#### INSTRUCTIONS FOR THE TASK:
Give a verbatim quotation of every record.

#### SUPPLIED DATA:
+ + + + +
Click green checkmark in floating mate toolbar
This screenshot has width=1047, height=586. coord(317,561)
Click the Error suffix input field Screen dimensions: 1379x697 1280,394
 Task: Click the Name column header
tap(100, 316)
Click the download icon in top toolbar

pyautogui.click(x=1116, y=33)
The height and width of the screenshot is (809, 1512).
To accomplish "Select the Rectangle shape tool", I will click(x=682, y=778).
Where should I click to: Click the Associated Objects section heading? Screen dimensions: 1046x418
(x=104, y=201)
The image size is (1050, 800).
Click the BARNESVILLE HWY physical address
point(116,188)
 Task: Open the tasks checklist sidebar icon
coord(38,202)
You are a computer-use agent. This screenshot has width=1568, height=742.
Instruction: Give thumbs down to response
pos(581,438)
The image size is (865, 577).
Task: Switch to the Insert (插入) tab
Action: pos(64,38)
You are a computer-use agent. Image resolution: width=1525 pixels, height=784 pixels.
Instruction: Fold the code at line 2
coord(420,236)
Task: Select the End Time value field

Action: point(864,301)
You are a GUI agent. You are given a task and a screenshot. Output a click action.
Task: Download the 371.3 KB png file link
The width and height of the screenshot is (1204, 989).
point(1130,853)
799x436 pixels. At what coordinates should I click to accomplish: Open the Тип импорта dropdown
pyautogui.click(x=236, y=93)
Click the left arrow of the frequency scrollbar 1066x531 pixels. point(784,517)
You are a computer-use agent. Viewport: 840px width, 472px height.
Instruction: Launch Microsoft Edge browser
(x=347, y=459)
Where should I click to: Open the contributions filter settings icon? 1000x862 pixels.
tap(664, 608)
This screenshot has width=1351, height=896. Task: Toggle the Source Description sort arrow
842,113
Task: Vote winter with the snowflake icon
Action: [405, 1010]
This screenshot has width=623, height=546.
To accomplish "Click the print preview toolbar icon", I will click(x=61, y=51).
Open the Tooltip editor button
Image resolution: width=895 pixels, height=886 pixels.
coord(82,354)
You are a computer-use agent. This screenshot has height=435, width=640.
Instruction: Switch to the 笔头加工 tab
+ + + + +
#### EXERCISE RESULT:
Click green checkmark in floating mate toolbar
This screenshot has width=1047, height=586. coord(317,561)
Click the Error suffix input field Screen dimensions: 1379x697 1280,394
 Task: Click the Name column header
tap(100, 316)
Click the download icon in top toolbar

pyautogui.click(x=1116, y=33)
The height and width of the screenshot is (809, 1512).
To accomplish "Select the Rectangle shape tool", I will click(x=682, y=778).
Where should I click to: Click the Associated Objects section heading? Screen dimensions: 1046x418
(x=104, y=201)
The image size is (1050, 800).
Click the BARNESVILLE HWY physical address
point(116,188)
 Task: Open the tasks checklist sidebar icon
coord(38,202)
You are a computer-use agent. This screenshot has width=1568, height=742.
Instruction: Give thumbs down to response
pos(581,438)
The image size is (865, 577).
Task: Switch to the Insert (插入) tab
Action: pos(64,38)
You are a computer-use agent. Image resolution: width=1525 pixels, height=784 pixels.
Instruction: Fold the code at line 2
coord(420,236)
Task: Select the End Time value field

Action: point(864,301)
You are a GUI agent. You are given a task and a screenshot. Output a click action.
Task: Download the 371.3 KB png file link
The width and height of the screenshot is (1204, 989).
point(1130,853)
799x436 pixels. At what coordinates should I click to accomplish: Open the Тип импорта dropdown
pyautogui.click(x=236, y=93)
Click the left arrow of the frequency scrollbar 1066x531 pixels. point(784,517)
You are a computer-use agent. Viewport: 840px width, 472px height.
Instruction: Launch Microsoft Edge browser
(x=347, y=459)
Where should I click to: Open the contributions filter settings icon? 1000x862 pixels.
tap(664, 608)
This screenshot has width=1351, height=896. Task: Toggle the Source Description sort arrow
842,113
Task: Vote winter with the snowflake icon
Action: [405, 1010]
This screenshot has width=623, height=546.
To accomplish "Click the print preview toolbar icon", I will click(x=61, y=51).
Open the Tooltip editor button
Image resolution: width=895 pixels, height=886 pixels.
coord(82,354)
You are a computer-use agent. This screenshot has height=435, width=640.
Instruction: Switch to the 笔头加工 tab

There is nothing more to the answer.